§ Textausschnitt:
.....

Mantrailing International Trainingscenter Nordbayern – Canisteam in Bastheim
von Heidi Pötzl
Am Freitagabend um 18.00 Uhr versammelten sich alle Teilnehmer und das Instructoren-Team von Mantrailing International im Seminarraum von Canisteam in Bastheim.
Nach der Vorstellungsrunde und der Besprechung des Seminarprogramms starteten wir direkt mit Theorieteil des Seminars.
Unser erstes Thema war die Wiederholung des Wordings, also der Fachbegriffe, die im Training bei Mantrailing International stets präsent sind, um über das Wochenende eine gemeinsame Sprache sprechen zu können.
Das nächste Thema im Theorieteil des Seminars war die Wiederholung und Besprechung der vier Startarten im Training nach der Kocher-Methode (TKM), die von Mantrailing International weiterentwickelt wurde.

.....

§ Bereitgestelltes Material:
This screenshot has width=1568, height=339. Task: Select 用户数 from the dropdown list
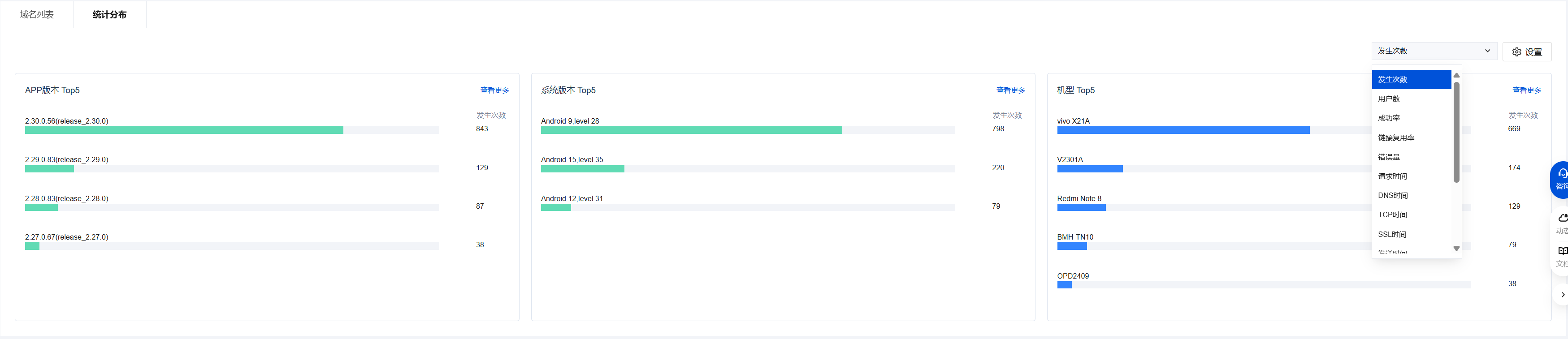1388,99
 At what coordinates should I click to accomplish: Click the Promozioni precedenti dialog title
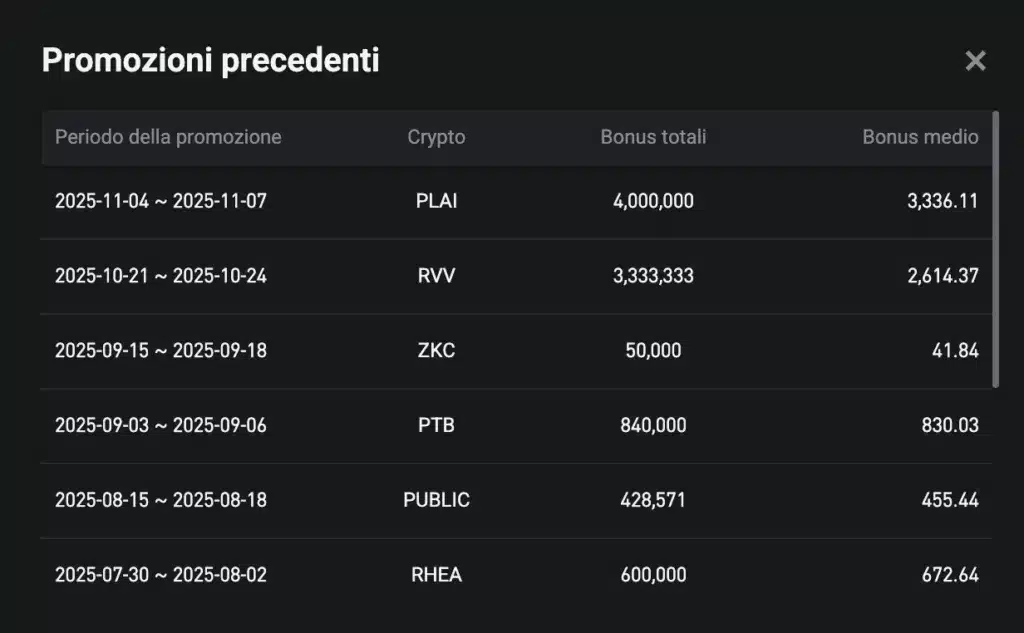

.....

§ Zur Aufgabe: Schreibe den Bericht über das Mantrailing-Seminar in Bastheim im Anschluss an seinen letzten Satz weiter.

§ Ergebnis der Aufgabe:
Dies sind:
- Der Intensity-Start
- Der Delayed-Start
- Der Scentarticle-Start
- Der Prescent-Start
Auch das Thema Geruchsartikel/GA – Scentarticle und deren Vermehrung/Aufbereitung haben wir uns näher angesehen.
Ein Geruchsartikel (GA) kann jeder Gegenstand sein, der mit der Versteckperson (VP) in Berührung gekommen ist, aber auch aus der Luft in einem abgeschlossenen Raum, z.B. Innenraum eines Fahrzeugs, kann der Hund den Geruch aufnehmen.
Warum brauchen wir einen GA?
Mittels des GA vermitteln wir dem Hund den „Zielgeruch“, dessen Spur er suchen und verfolgen soll.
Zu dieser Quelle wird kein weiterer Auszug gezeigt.